## DOCUMENT PASSAGE
Skip to content

TM014 Module Loading

Joe Politz edited this page Jul 13, 2016 · 8 revisions

Module System Goals

Module Locating Control

Instead of being beholden to requirejs's rules for locating modules, which is based on requirejs-specific rules about the filesystem and relative URLs, we can write custom Pyret/JS code to handle different kinds of imports. This isa ctually how my-gdrive and shared-gdrive have worked for a while—the module design was about halfway committed as of last summer—but now everything is built on this infrastructure (including bootstrapping the compiler, building CPO, etc).

It's not implemented yet, but one thing this will let us do is have a uniform import style across web and command line. For example, this import:

import path("relative/path/to/lib.arr") as L

can use relative filepaths from the CLI, but use GDrive directory traversal on the web, simply by changing the implementation of a well-specified interface for what it means to be a "path" dependency.

Pyret (and JS) Modules Outside of pyret-lang

Since we have much better control over locating and identifying modules, it's now much easier to build a standalone JavaScript file in many different contexts. CPO does this now, and builds a standalone JS file that includes both requirejs-formatted modules for UI behavior, but also some Pyret files and libraries like d3 that really don't belong in pyret-lang (since they only make sense in the browser right now). This also allows the Pyret standalone for CPO to avoid including things like the command-line "main" program for Pyret that reads directly from the filesystem, which is somewhat nonsensical for CPO to try doing.

There are, of course, a number of design decisions in how we set up the build of pyret-lang vs. CPO, and where modules ought to live. The point is, we have much more flexibility in how we set that up now, and not everything revolves around standalone blobs from pyret-lang linked magically against other JS at load time.

## SUPPLIED DATA
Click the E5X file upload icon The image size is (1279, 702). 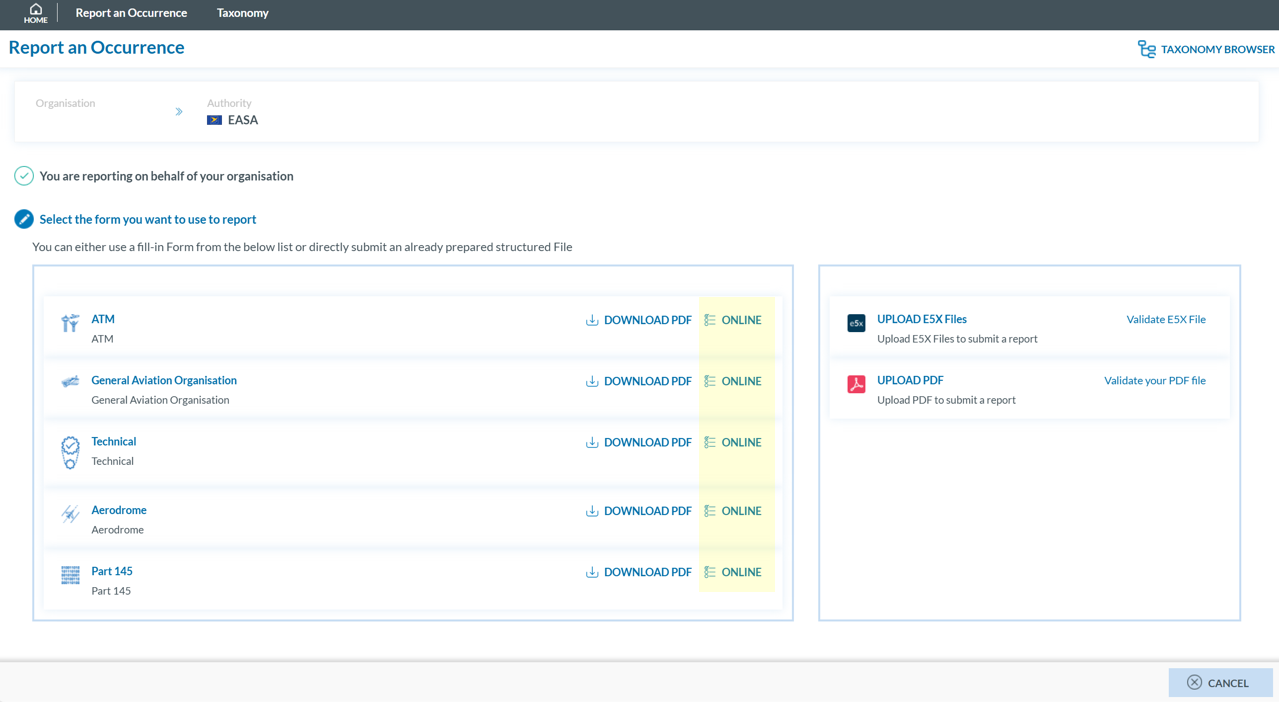tap(856, 323)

## WHAT YOU WILL DO
A – From the module loading page, please translate this sentence into Spanish: "It's not implemented yet, but one thing this will let us do is have a uniform import style across web and command line."
B – Reproduce the part of the module loading page between "Since we have" and "to try doing.", inclusive, word for word.

## SOLUTIONS FOR EACH TASK
A – Todavía no está implementado, pero algo que esto nos permitirá hacer es tener un estilo de importación uniforme entre la web y la línea de comandos.

B –
Since we have much better control over locating and identifying modules, it's now much easier to build a standalone JavaScript file in many different contexts. CPO does this now, and builds a standalone JS file that includes both requirejs-formatted modules for UI behavior, but also some Pyret files and libraries like d3 that really don't belong in pyret-lang (since they only make sense in the browser right now). This also allows the Pyret standalone for CPO to avoid including things like the command-line "main" program for Pyret that reads directly from the filesystem, which is somewhat nonsensical for CPO to try doing.